* _Problem requirements_
Your answer consists of the lines in the data that contain "対象機種". Copy each of them.

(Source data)
--- START ---
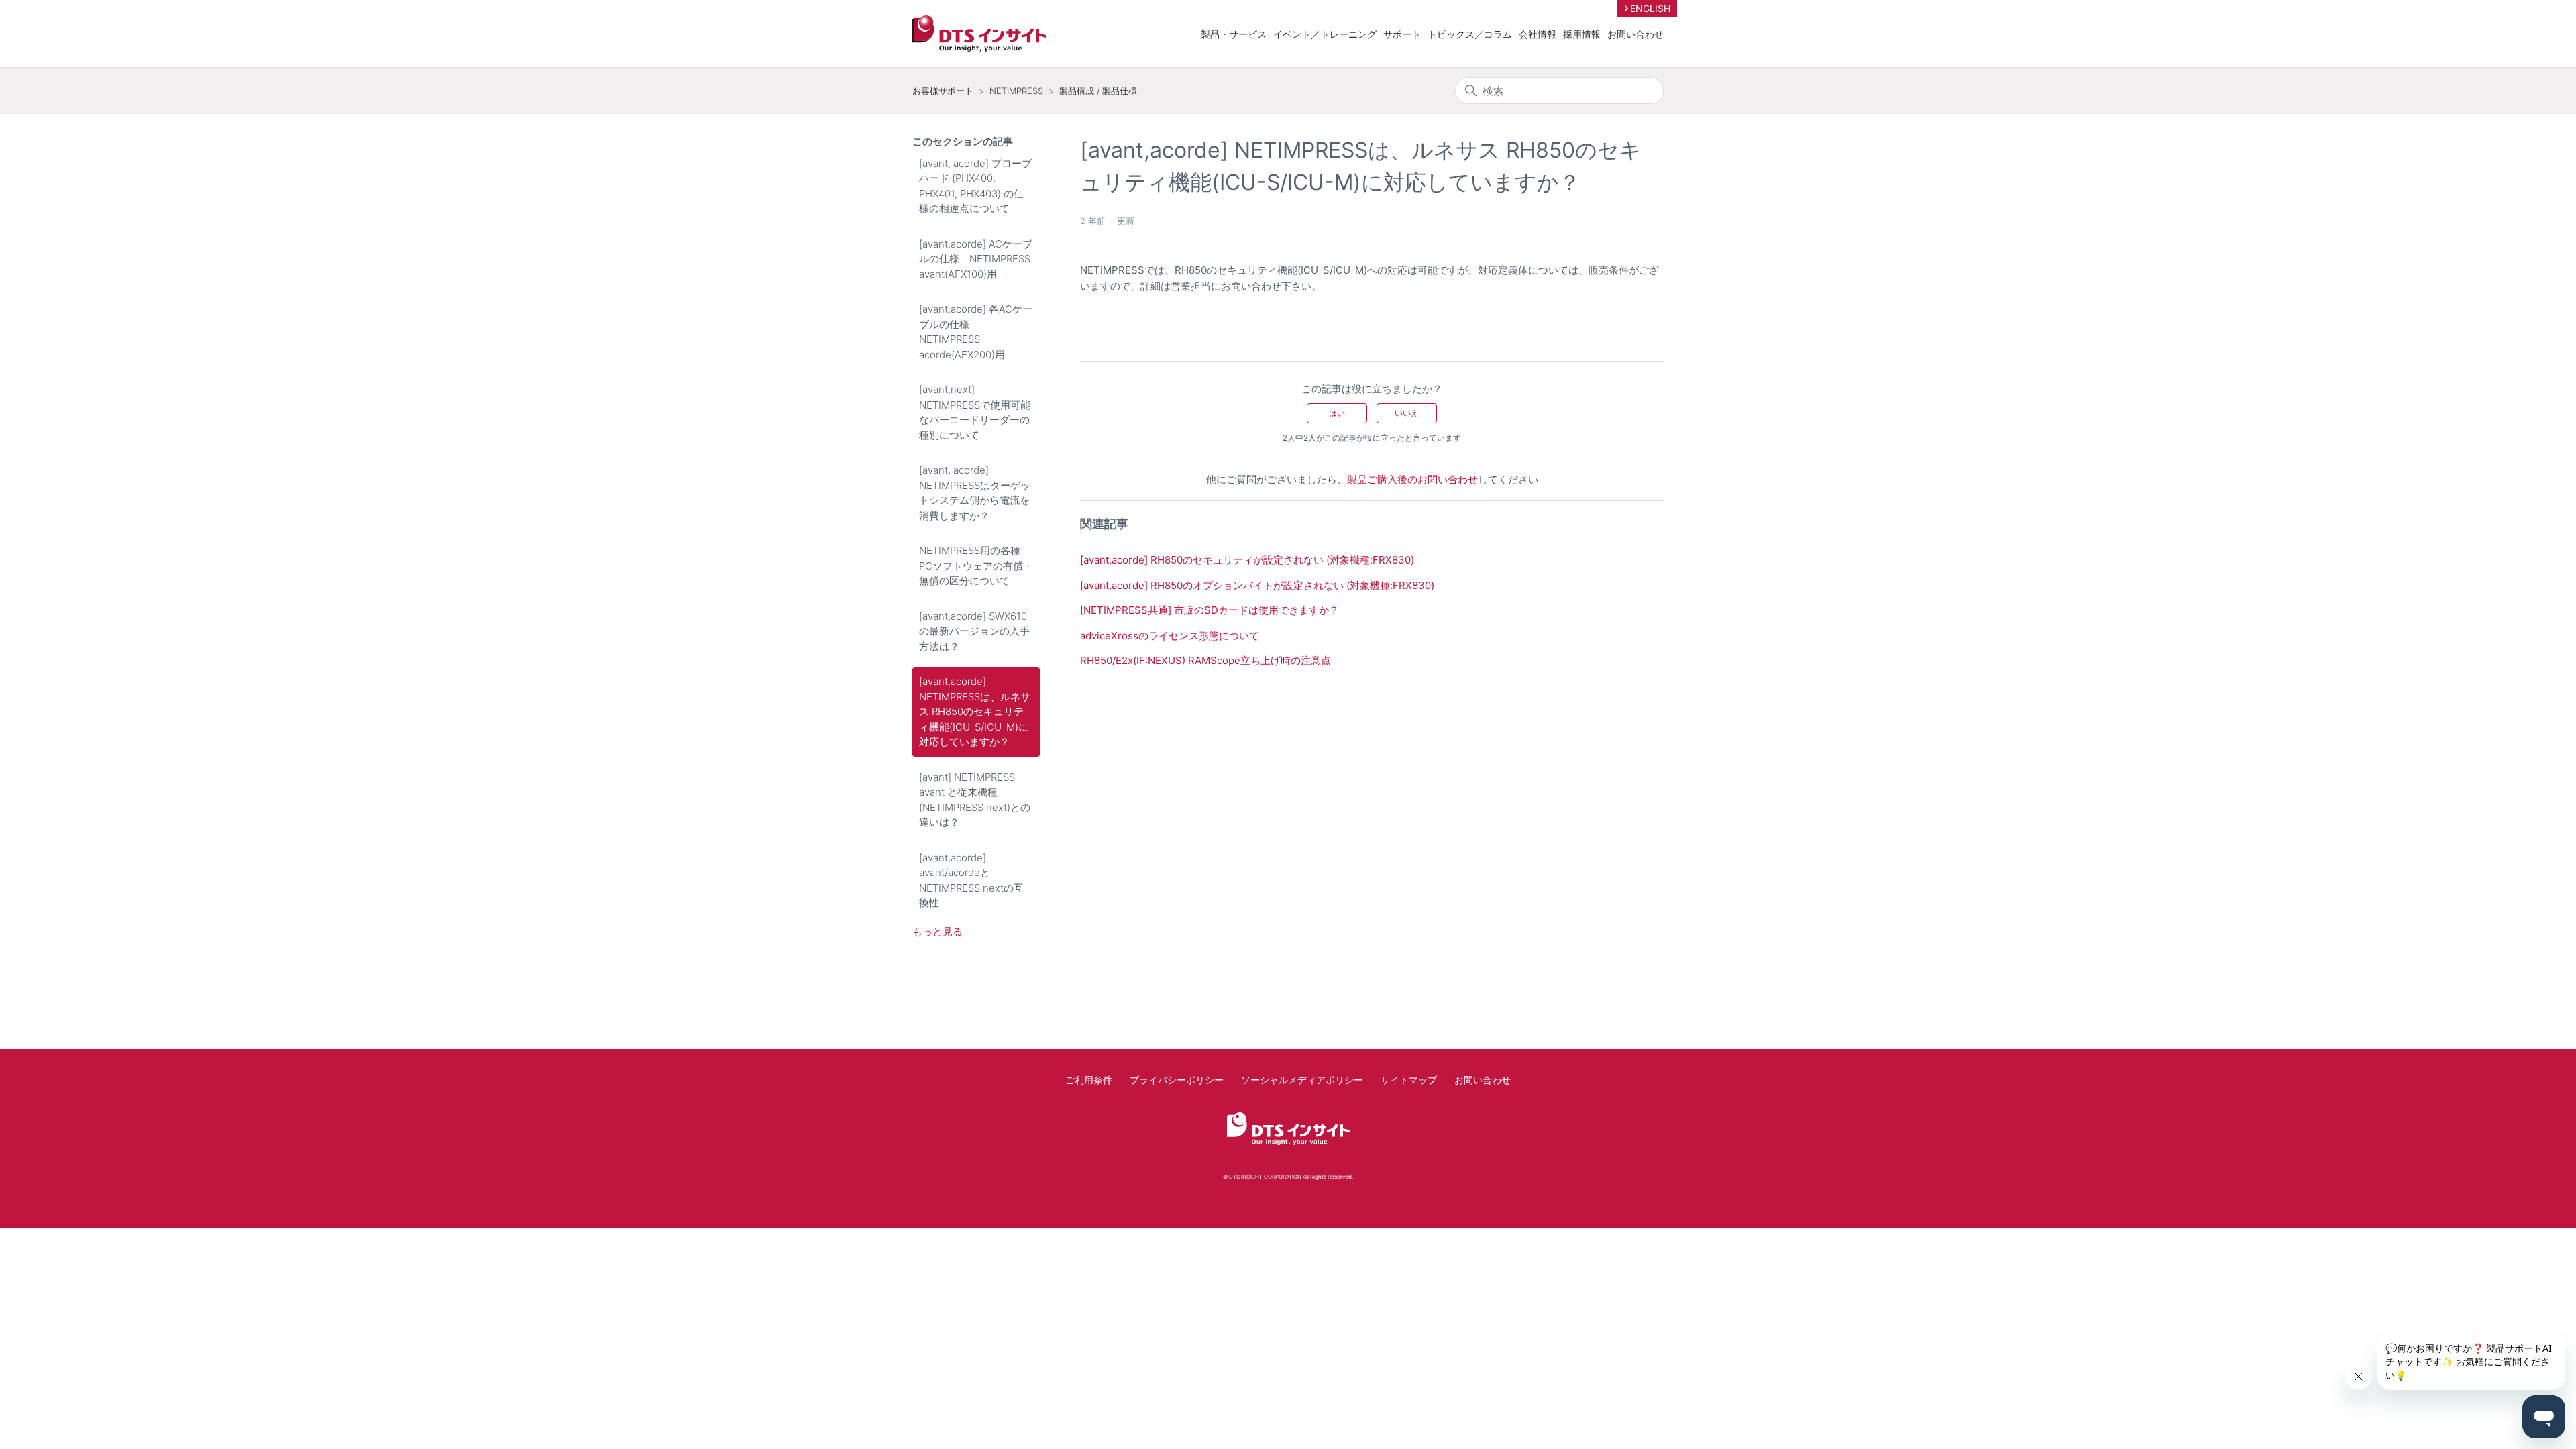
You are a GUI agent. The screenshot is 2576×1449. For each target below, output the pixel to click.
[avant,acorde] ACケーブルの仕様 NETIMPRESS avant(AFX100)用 (975, 258)
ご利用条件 (1088, 1079)
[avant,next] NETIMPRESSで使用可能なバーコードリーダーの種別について (974, 412)
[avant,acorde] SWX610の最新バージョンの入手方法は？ (974, 631)
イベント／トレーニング (1325, 34)
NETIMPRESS (1016, 90)
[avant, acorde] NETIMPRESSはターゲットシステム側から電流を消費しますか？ (974, 493)
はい (1337, 413)
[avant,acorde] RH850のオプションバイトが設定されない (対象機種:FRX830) (1257, 585)
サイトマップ (1409, 1079)
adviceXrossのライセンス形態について (1169, 635)
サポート (1402, 34)
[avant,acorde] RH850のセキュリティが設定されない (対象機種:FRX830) (1247, 559)
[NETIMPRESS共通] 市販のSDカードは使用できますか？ (1209, 610)
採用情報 (1582, 34)
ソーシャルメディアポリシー (1302, 1079)
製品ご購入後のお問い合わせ (1412, 479)
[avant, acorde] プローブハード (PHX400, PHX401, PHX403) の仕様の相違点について (975, 186)
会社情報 (1537, 34)
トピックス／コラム (1470, 34)
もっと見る (937, 931)
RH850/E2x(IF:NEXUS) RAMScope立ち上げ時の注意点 (1205, 660)
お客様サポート (942, 90)
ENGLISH (1650, 8)
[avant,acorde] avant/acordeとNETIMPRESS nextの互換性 (971, 880)
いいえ (1407, 413)
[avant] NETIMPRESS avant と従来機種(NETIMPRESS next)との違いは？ (974, 800)
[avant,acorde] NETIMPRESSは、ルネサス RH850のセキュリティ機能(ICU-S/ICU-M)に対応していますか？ (974, 711)
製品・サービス (1234, 34)
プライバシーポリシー (1177, 1079)
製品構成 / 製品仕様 (1098, 90)
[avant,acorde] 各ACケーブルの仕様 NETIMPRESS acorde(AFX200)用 (975, 332)
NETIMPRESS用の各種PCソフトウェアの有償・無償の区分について (976, 565)
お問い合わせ (1635, 34)
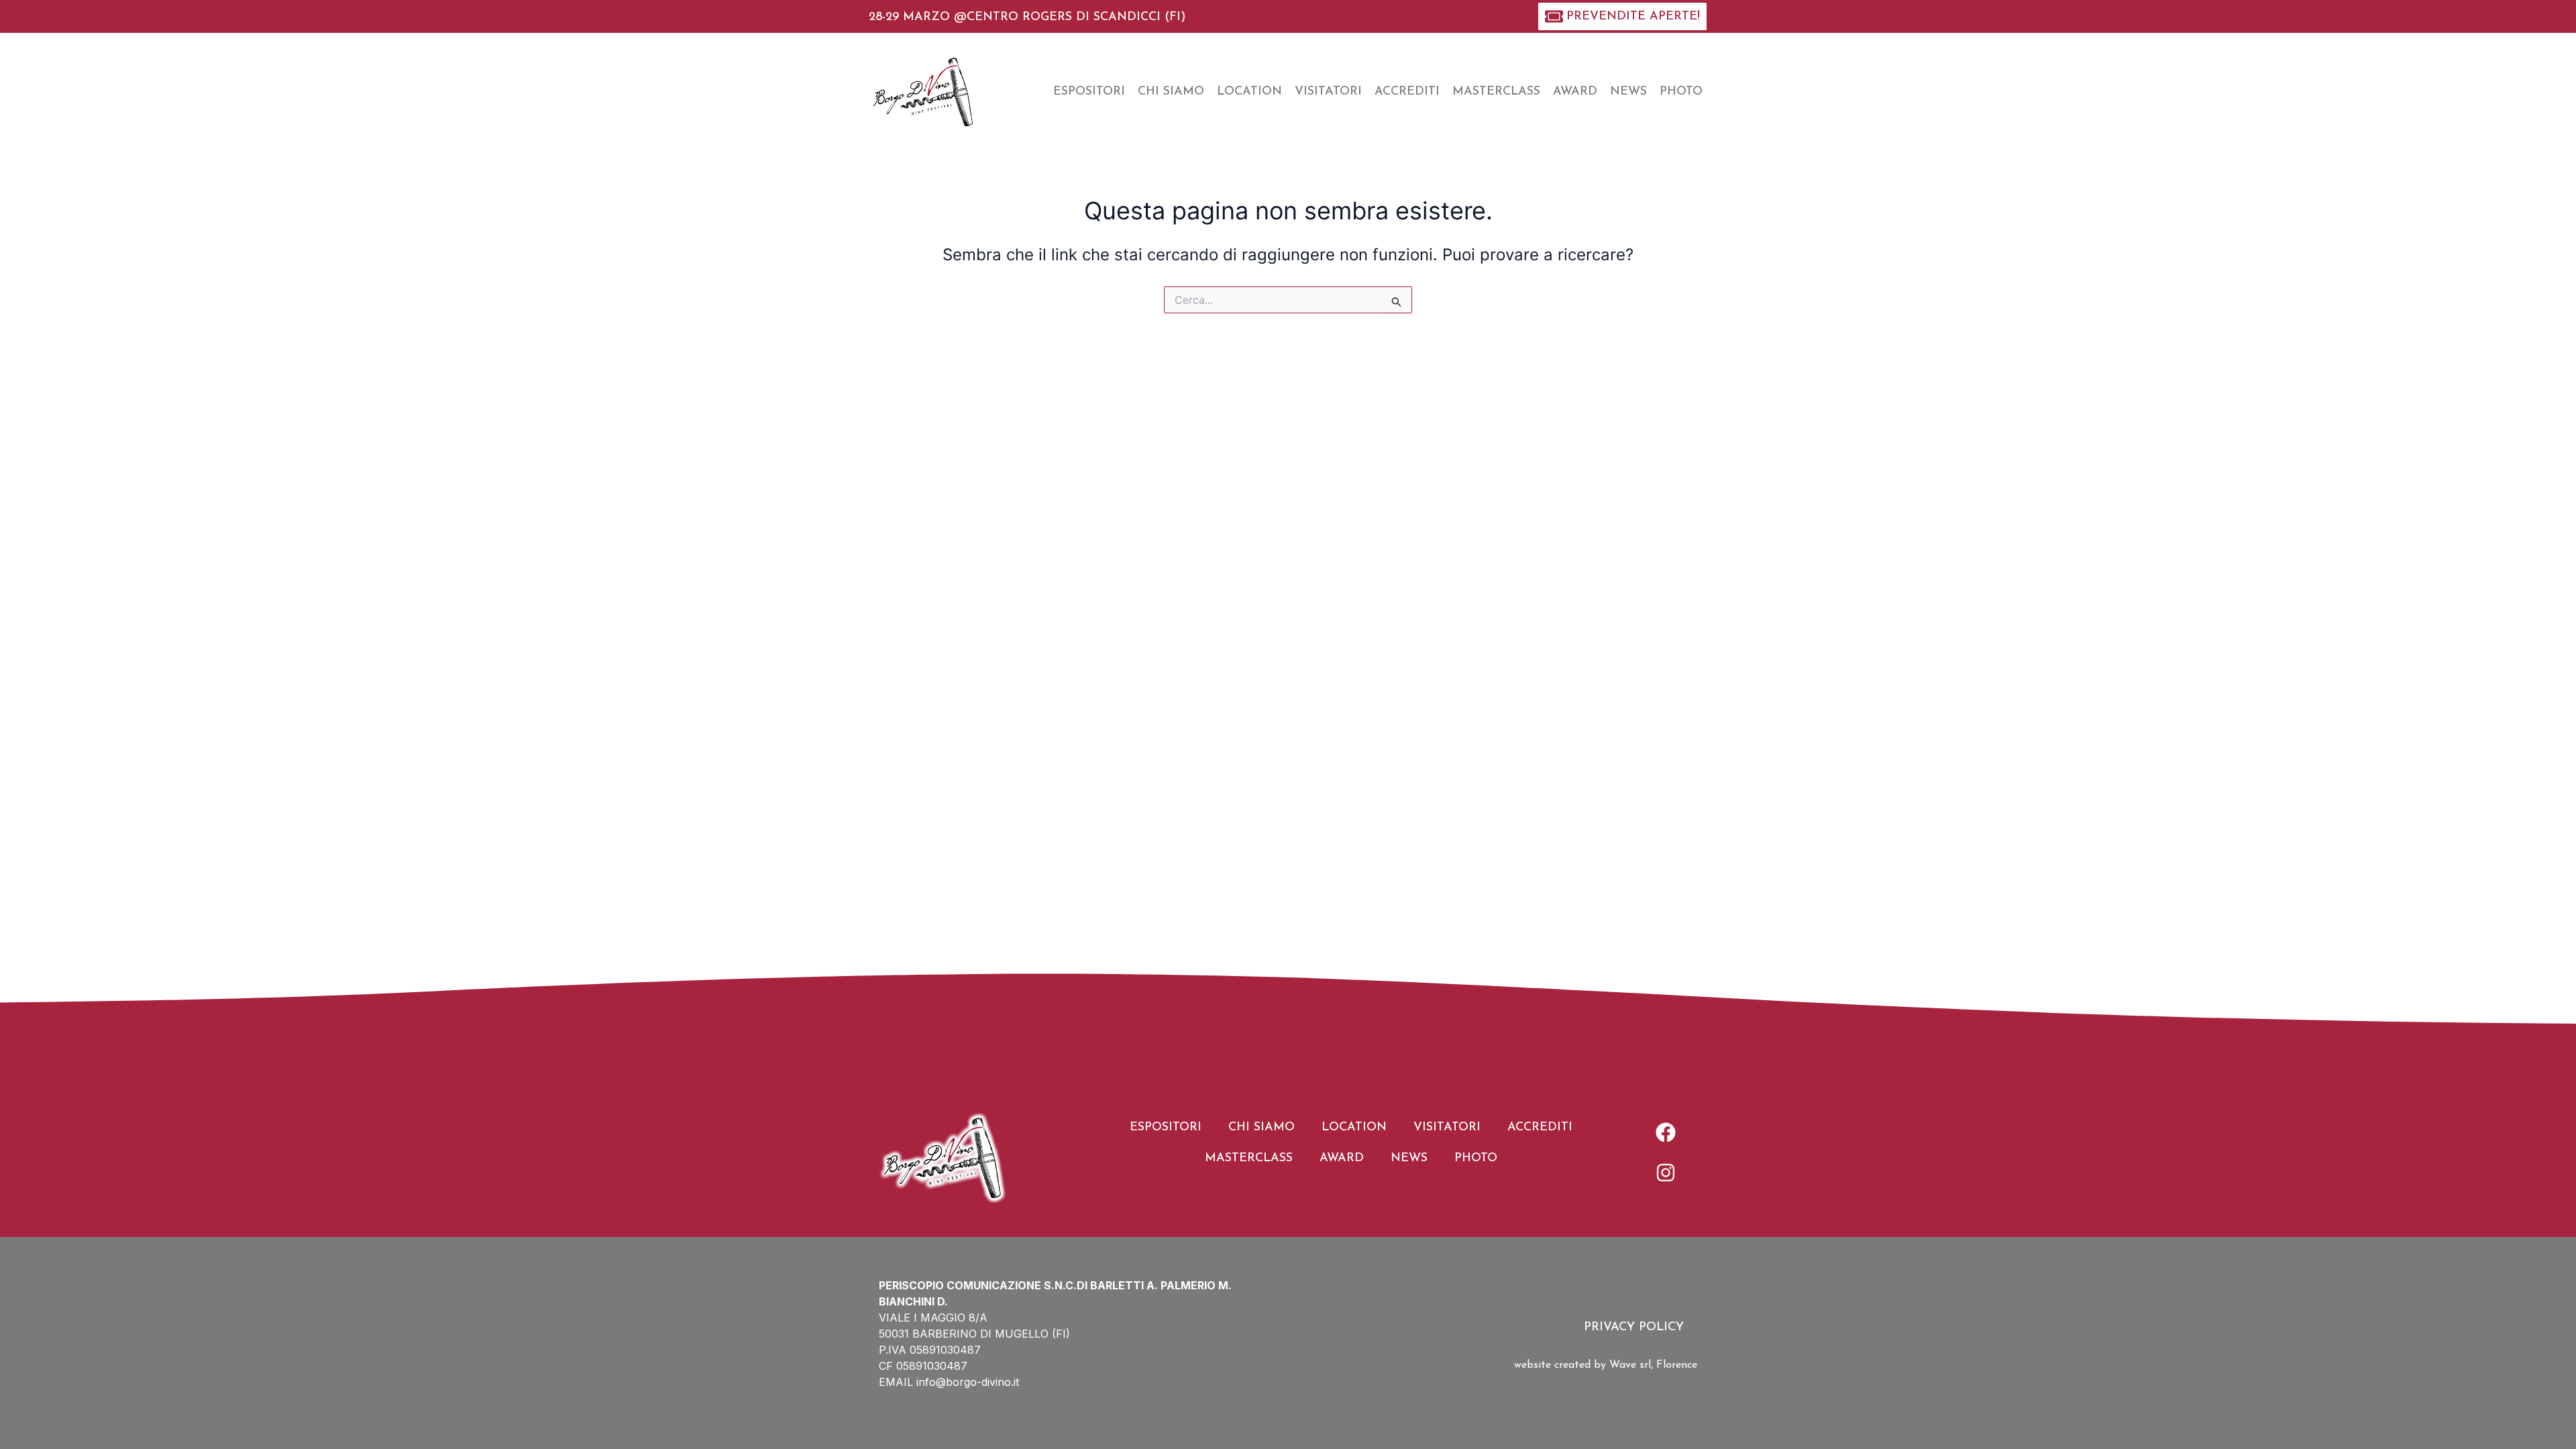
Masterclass (1496, 92)
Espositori (1089, 92)
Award (1575, 92)
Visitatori (1328, 92)
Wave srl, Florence (1653, 1365)
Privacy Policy (1634, 1328)
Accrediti (1407, 92)
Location (1249, 92)
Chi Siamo (1171, 92)
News (1628, 92)
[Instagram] (1666, 1172)
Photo (1681, 92)
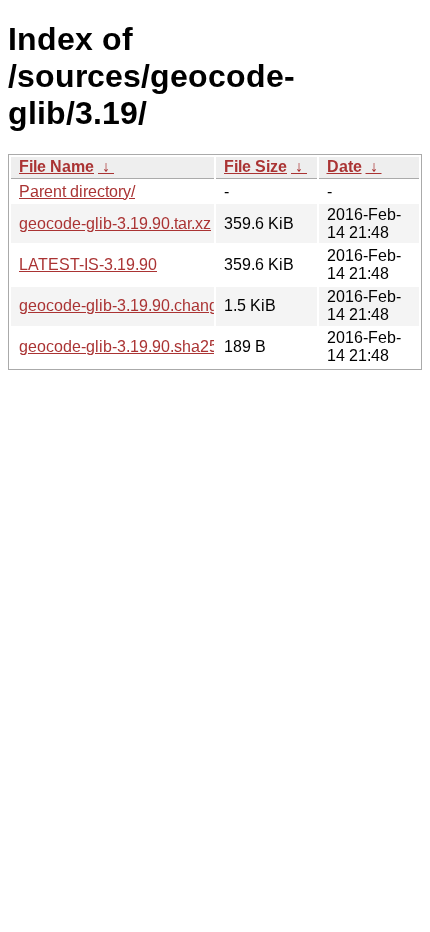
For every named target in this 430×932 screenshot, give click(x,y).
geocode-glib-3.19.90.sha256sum (138, 346)
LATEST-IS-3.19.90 (88, 264)
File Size (255, 166)
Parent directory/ (77, 191)
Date (344, 166)
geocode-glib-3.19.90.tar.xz (115, 223)
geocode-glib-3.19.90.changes (127, 305)
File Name (56, 166)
--- END ---
* _Task response_
[avant,acorde] RH850のオプションバイトが設定されない (対象機種:FRX830) (1257, 585)
[avant,acorde] RH850のセキュリティが設定されない (対象機種:FRX830) (1247, 559)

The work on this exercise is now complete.